Zeispreuk
op d’n Besterd
Guido
Gezelle was een actief mens, dat blijkt wel uit Mijnheer
Gezelle, de mooie biografie die Michel van der Plas eens over
hem schreef. Natuurlijk was hij priester en dichter, maar hij was
ook – om maar wat te noemen – oprichter en redacteur van
verschillende tijdschriften, en hij was vertaler. En daarnaast was
hij ook nog fanatiek verzamelaar van allerhande curiositeiten op
het gebied van taal en folklore en bracht zo een schat aan
informatie bijelkaar. In deze context moeten we ‘taal’ in de
breedste zin van het woord opvatten. Want Gezelles verzameling
bestond behalve uit losse woorden bijvoorbeeld ook uit ‘uitdrukkingen,
spreken, berijmde en andere, tweelingformules, spreekwoorden van
alle slach, akkerspreuken, goede-weekspreuken, weęrspreuken,
zeispreuken, folklorica’, lees ik in de eerdergenoemde
biografie. Wat in dit rijtje in ieder geval nog ontbreekt, is de
verzameling ‘erotica’ die Gezelle aanlegde, de seksueel
getinte woorden en uitdrukkingen die hem bijvoorbeeld ter ore
kwamen wanneer hij de biecht afnam. Over dit onderdeel van
Gezelles taalverzameling kan men lezen in het boekje Gezelles
woordentas, van Nienke Bakker.
Nu
zullen wij in het urbaine Tilburg niet snel een akkerspreuk
tegenkomen, vermoed ik, en ook de goede-weekspreuken zullen
tegenwoordig niet veel meer gebezigd worden. Maar een andere
categorie die Gezelle verzamelde kwam ik een paar weken geleden
wél tegen: de zeispreuk. ‘Apologisch spreekwoord’ of ‘wellerisme’
worden ze ook wel genoemd. Kornelis ter Laan schreef in zijn boek Nederlandse
spreekwoorden, spreuken en zegswijzen dat in de zeispreuk een
gezegde ‘aan een bepaald persoon [wordt] toegeschreven, maar dan
komt er nog altijd bij, waarom hij het gezegd heeft of onder welke
omstandigheden.’ Een voorbeeld van een zeispreuk is: ‘Alle
beetjes helpen, zei de mug, en pieste in zee.’ Of, uit de Van
Dale: ‘Alles met mate, zei de snijder, en hij sloeg zijn vrouw
met de el.’
Toen
ik afgelopen kerst wat in Tilburg aan het rondfietsen was, kwam ik
op een gegeven moment op de Besterd, waar ik de Schaepmanstraat
inreed en vervolgens rechtsaf de H.Berkvensstraat nam. In die
laatste straat zag ik verschillende poortjes met muren die
helemaal volgeschreven waren met allerlei teksten.
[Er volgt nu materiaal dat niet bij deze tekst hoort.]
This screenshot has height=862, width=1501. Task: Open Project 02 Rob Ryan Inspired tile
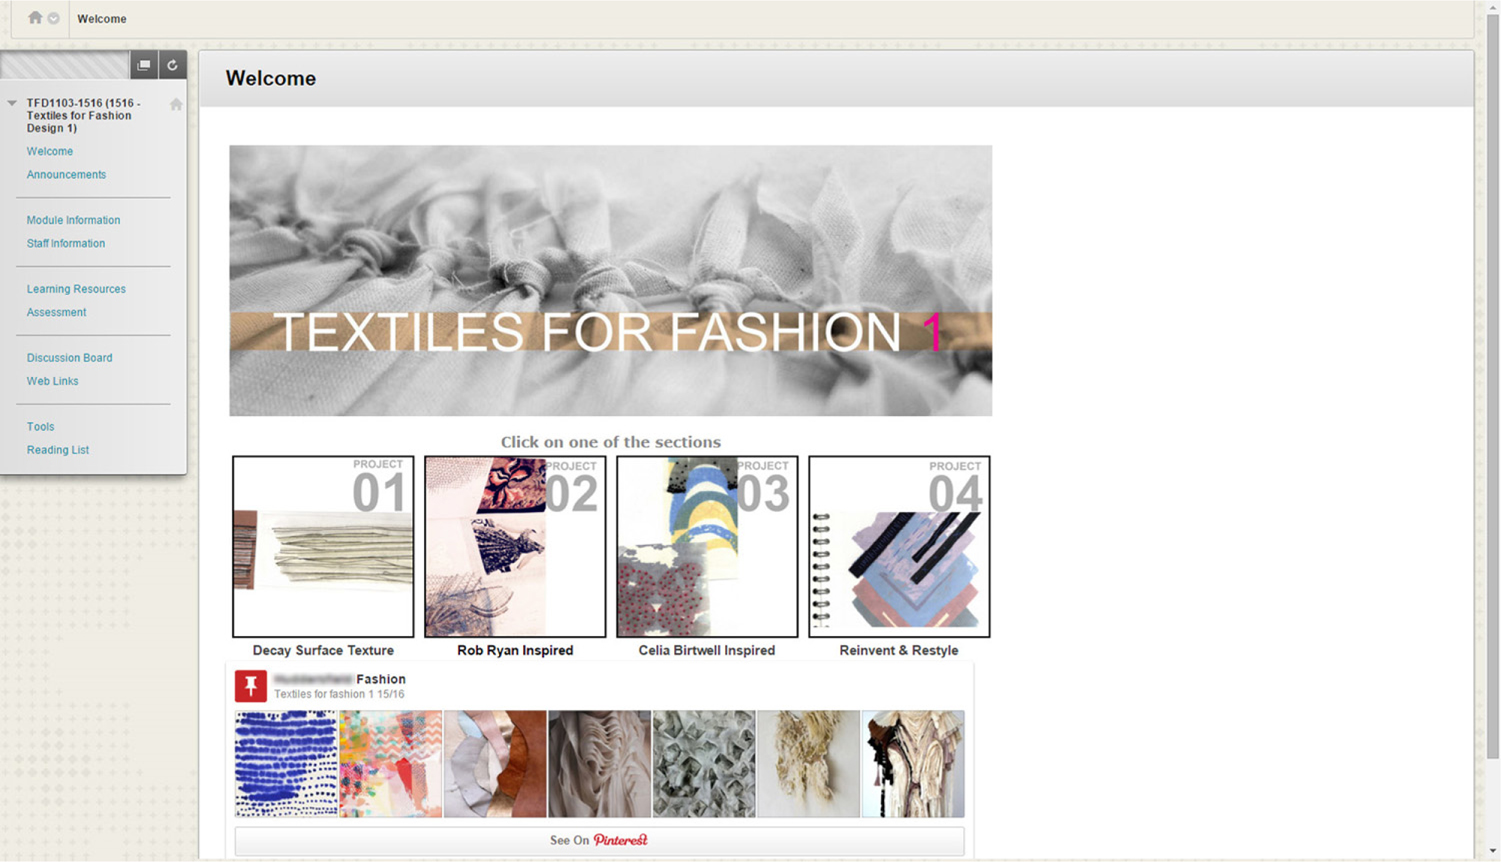pos(515,547)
Hangplekken.
Nieuwsgierig naar wat er allemaal voor interessants zou staan,
zette ik de fiets tegen de muur en ging een poortje binnen. En
laat ik daar nu een heuse zeispreuk zien staan:
Kut
is kut zei de boer
En
naaide z’n varken
Groetjes
Kevin!
Opgetogen
dat ik deze – toegegeven: wel wat groffe – zeispreuk had
gevonden, ging ik naar huis om op internet naar informatie over
het gevondene te zoeken. Een korte zoektocht leerde mij dat deze
spreuk een vrij grote bekendheid geniet en dus helemaal niet zo
uniek was als ik veronderstelde. Ik kwam op het web ook nog
verschillende varianten op het door mij gevonden exemplaar tegen.
Probeert u maar eens met een zoekmachine, dan zult u die varianten
ook wel vinden. En stoort u zich dan alstublieft niet te veel aan
de groffe taal. Als een negentiende-eeuwse priester vieze praat
mag optekenen, dan mogen wij dat vast ook wel.